For any given study, how can an investigator know whether it is better
to add more characters or add more taxa to a phylogenetic analysis? High
support values for individual clades indicate that sufficient characters
have been collected to converge on a robust result. Unfortunately, the
well-supported result may be wrong, particularly if small trees with long
branches are being estimated. This outcocme appears to be especially likely
when intensively sampled genomes have been selected across relatively few,
distantly related species -- as with model organisms. In such cases, any
slight systematic bias can become magnified and misinterpreted as
phylogenetic signal. High bootstrap or other support values are almost
guaranteed with genome-sized character sets: the analyses will tend to
converge on some answer, even if the answer has more to do with biases in
the analysis than phylogenetic history. Therefore, it is important to
investigate possible sources of systematic bias, such as long-branch
attraction or model misspecification. Simulation studies can help determine
the likelihood of long-branch attraction problems in these situations and
suggest where additional taxon sampling should occur."

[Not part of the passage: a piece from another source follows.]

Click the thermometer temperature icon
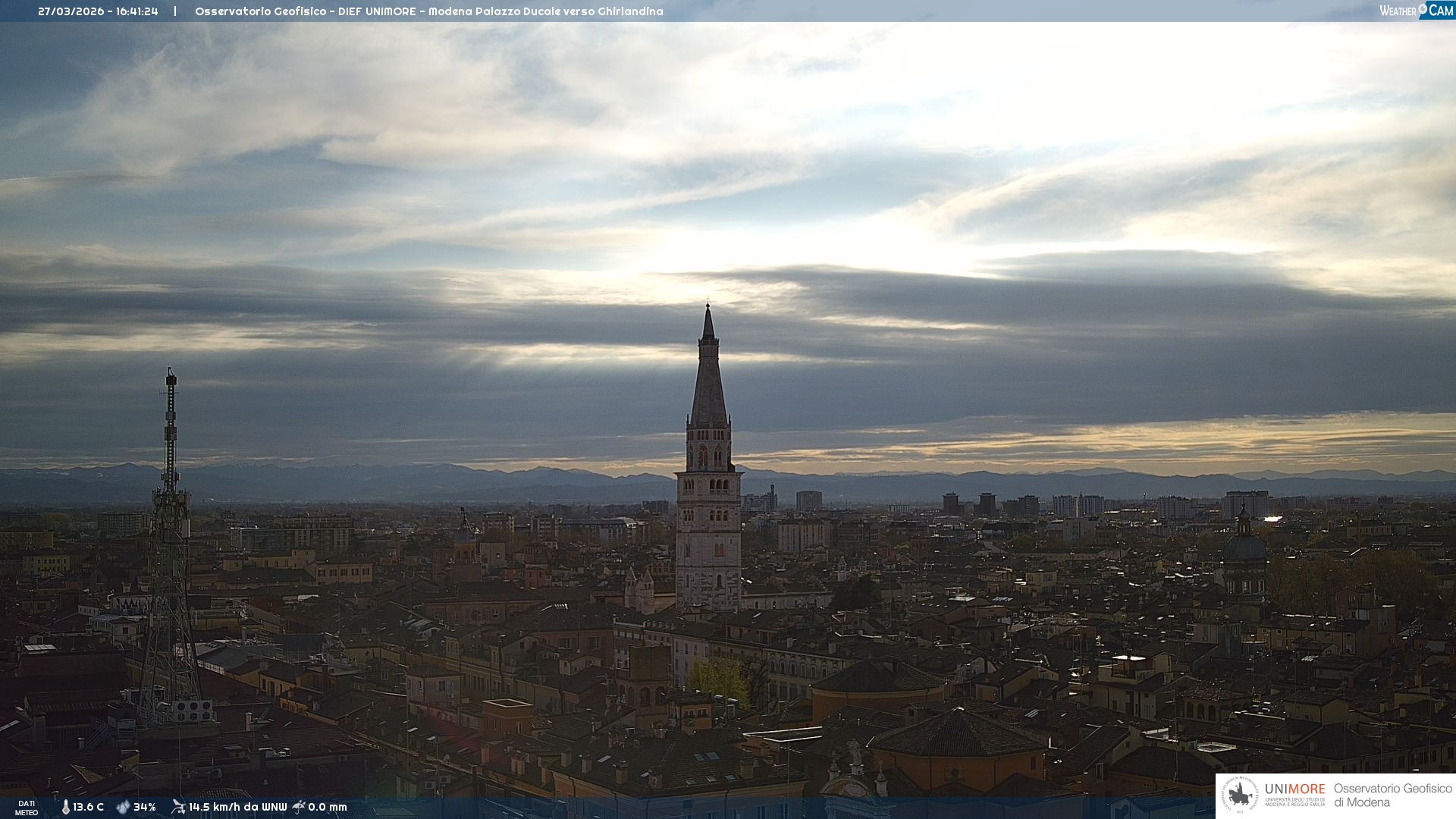 pos(66,807)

Here's one case that highlights the problem. Naylor and Brown (1998) used
over 12,000 bases (from 19 mitochondrial genes) and recovered 100%
bootstrap
support for a clade that comprised vertebrates and echinoderms to the
exclusion of amphioxus (lancelet). This topology was recovered regardless
of the method of analysis.
Since this was 1998 (you know, when some people honestly believed Rodentia
was paraphyletic to the rest of Placentalia, and Passeriformes the
sister-group to all other extant birds), I'll simply blame the model, and
perhaps the fact that Bayesian analysis was not yet available.

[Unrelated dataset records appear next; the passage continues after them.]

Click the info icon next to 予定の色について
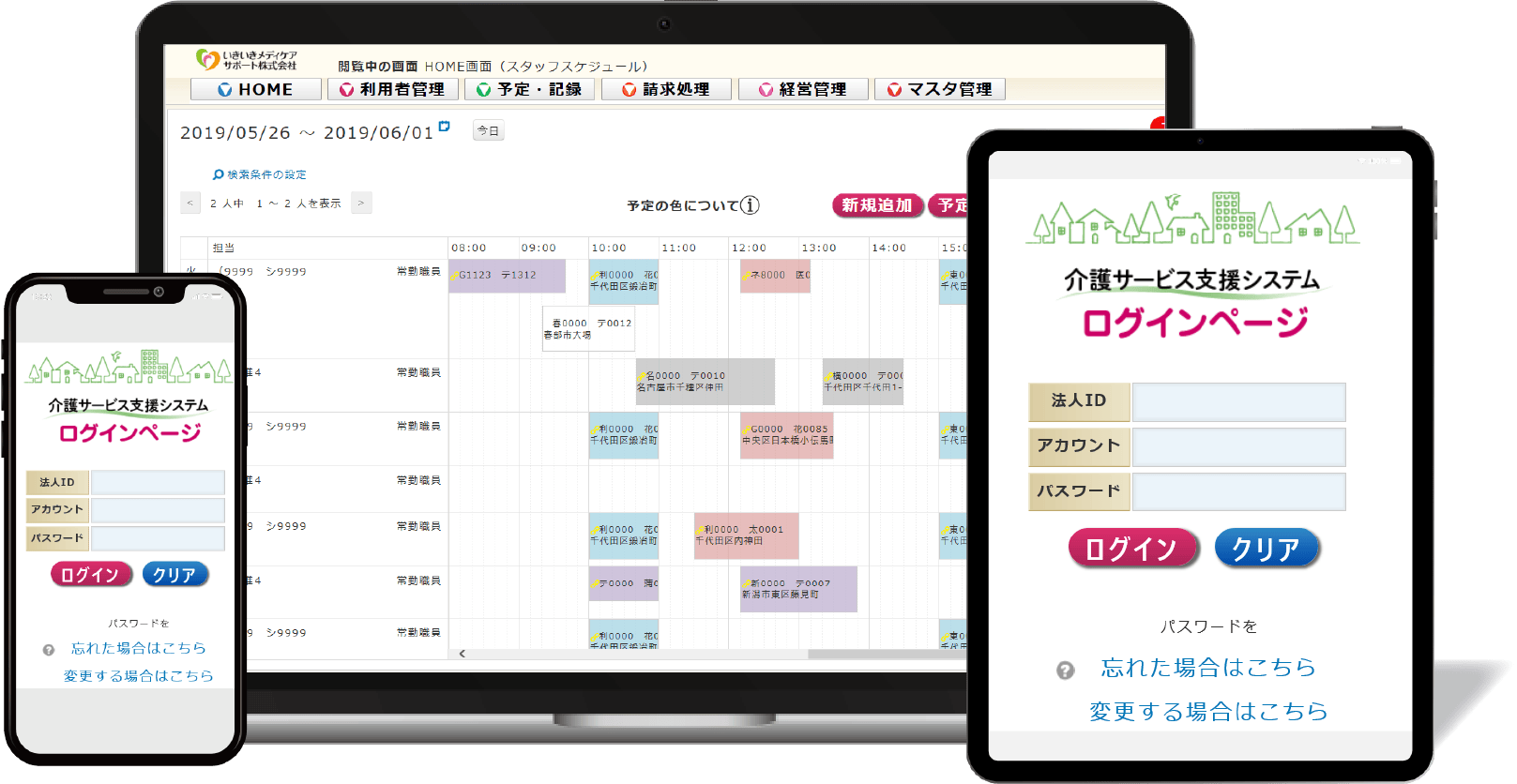 pos(750,205)
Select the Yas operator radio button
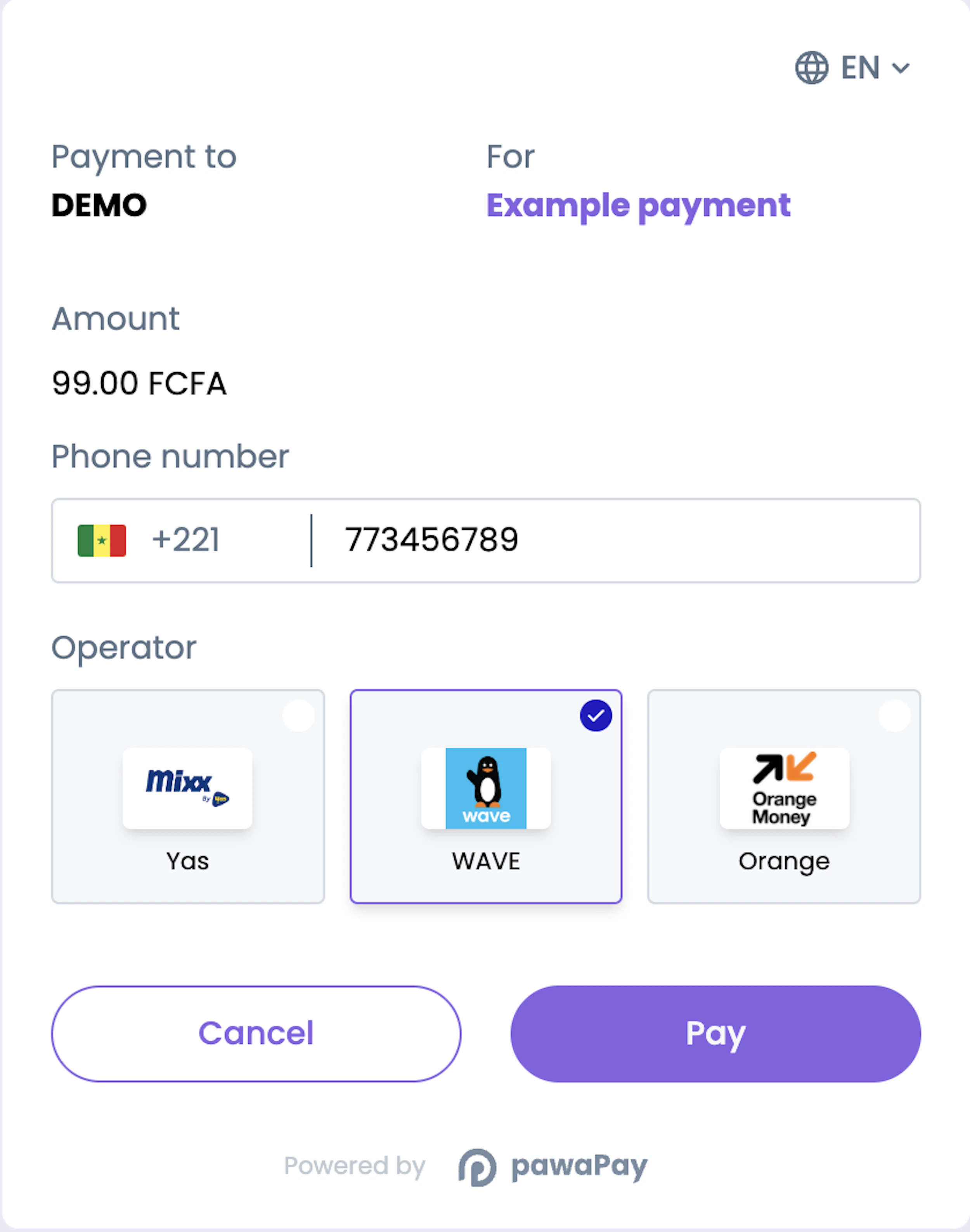970x1232 pixels. [299, 716]
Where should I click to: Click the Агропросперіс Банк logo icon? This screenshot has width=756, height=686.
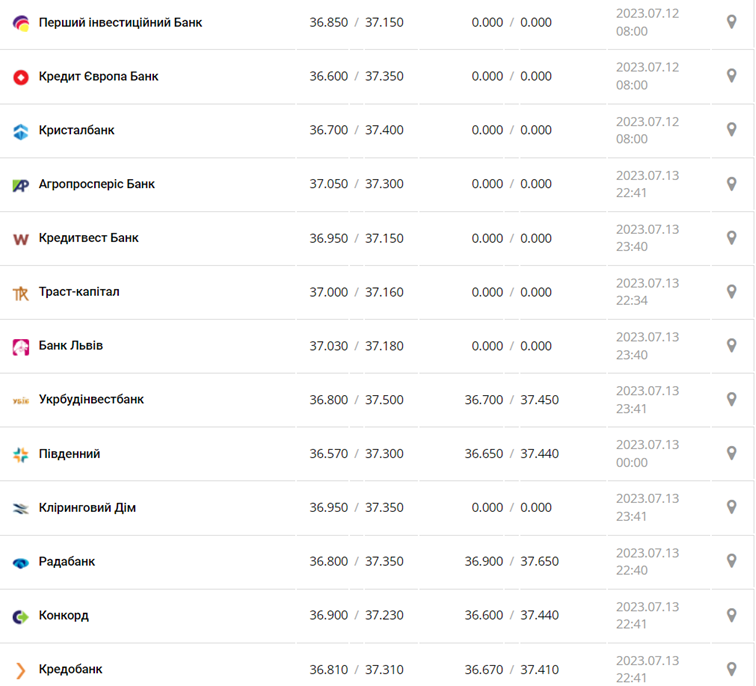click(21, 185)
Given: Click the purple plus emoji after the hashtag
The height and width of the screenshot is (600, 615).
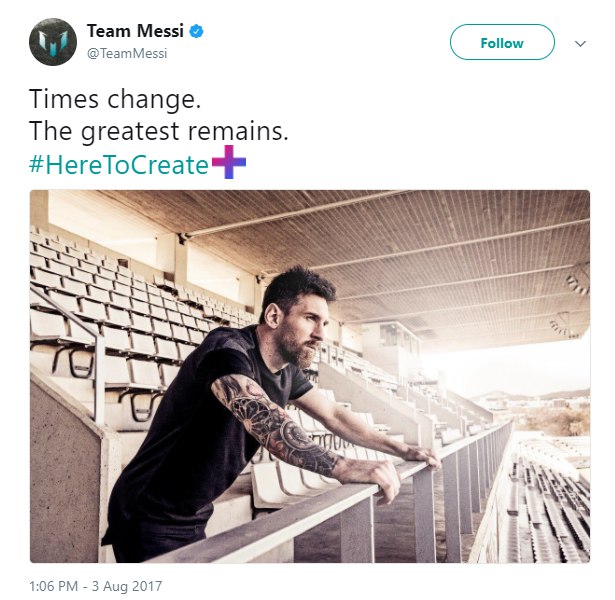Looking at the screenshot, I should pyautogui.click(x=229, y=162).
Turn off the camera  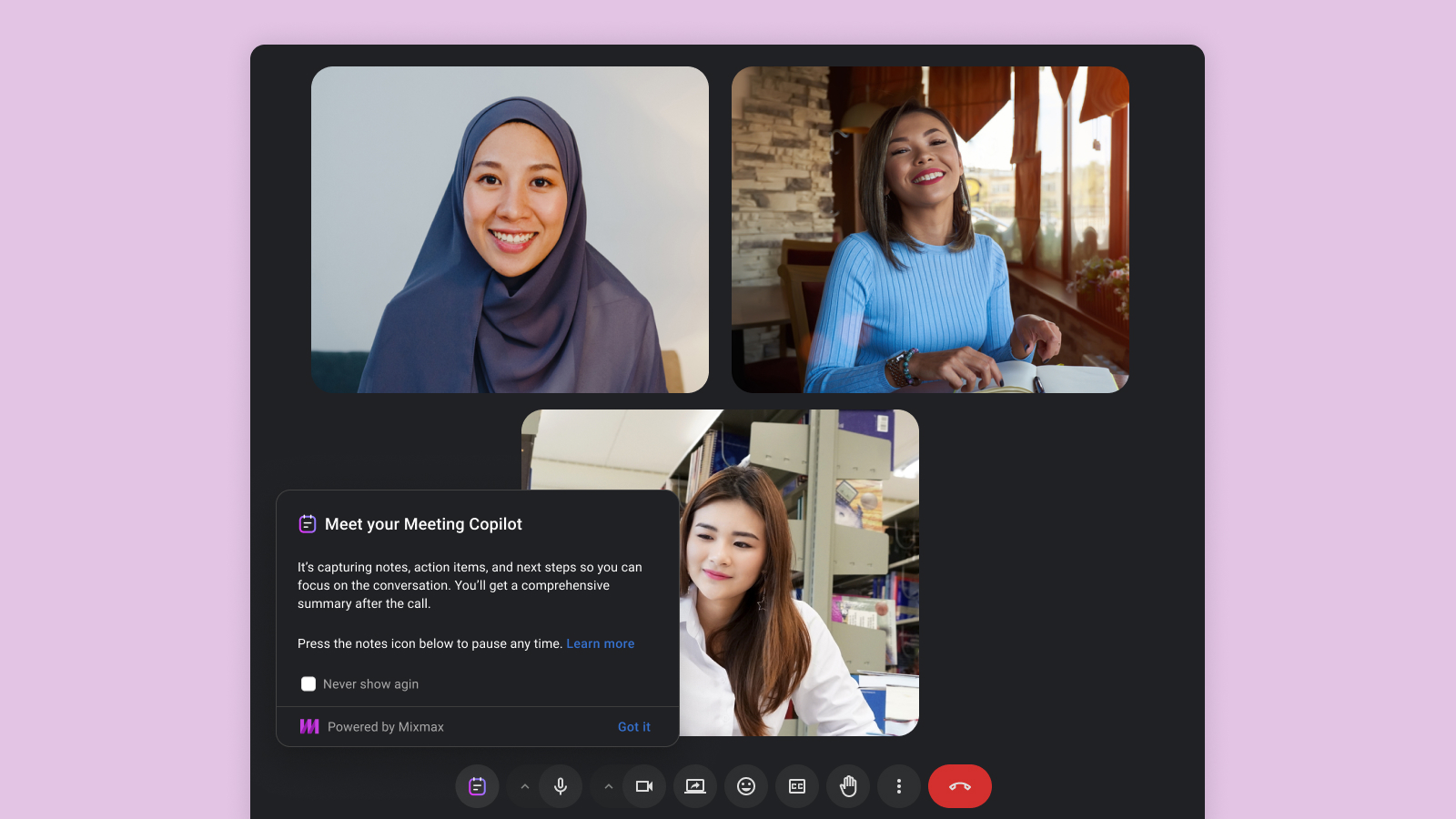[644, 785]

But the thing that is obvious about *morphology*-based phylogenetic
analyses is that they are almost always followed by a discussion of which
morphological characters (synapomorphies) unite which taxa. In other
words, it's plain to see the identity of the characters that diagnose
certain clades. This rarely happens with *molecular* clades. Here, the
characters are at the level of genes and amino acids, and the structural
and functional properties of the sequences are skimmed over.
The reason is obvious: molecular characters all look the same and are thus
very boring, with the few exceptions of those that can be treated like
morphological ones (e. g. the unique 9-bp deletion in BRCA1 that is an
autapomorphy of Afrotheria).
BTW, the "Ontogeny Discombobulates Phylogeny" paper (Wiens et al., Syst.
Biol, February 2005) has a couple of clades that have high Bayesian
posterior probabilities and are nevertheless clearly spurious. However,
these based on are morphological data of paedomorphic salamanders (miscoded
as if they were metamorphosed adults).